_Records to process:_
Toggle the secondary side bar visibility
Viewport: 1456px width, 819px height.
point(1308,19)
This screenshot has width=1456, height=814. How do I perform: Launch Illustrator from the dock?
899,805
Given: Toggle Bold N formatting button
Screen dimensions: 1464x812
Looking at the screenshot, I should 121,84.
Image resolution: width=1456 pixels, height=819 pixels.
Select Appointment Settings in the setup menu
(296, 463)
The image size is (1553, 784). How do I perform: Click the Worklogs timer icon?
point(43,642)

_Problem to work on:_ Go through the material above and set each line down verbatim.

_Solution below:_
Toggle the secondary side bar visibility
Viewport: 1456px width, 819px height.
point(1308,19)
This screenshot has width=1456, height=814. How do I perform: Launch Illustrator from the dock?
899,805
Given: Toggle Bold N formatting button
Screen dimensions: 1464x812
Looking at the screenshot, I should 121,84.
Image resolution: width=1456 pixels, height=819 pixels.
Select Appointment Settings in the setup menu
(296, 463)
The image size is (1553, 784). How do I perform: Click the Worklogs timer icon?
point(43,642)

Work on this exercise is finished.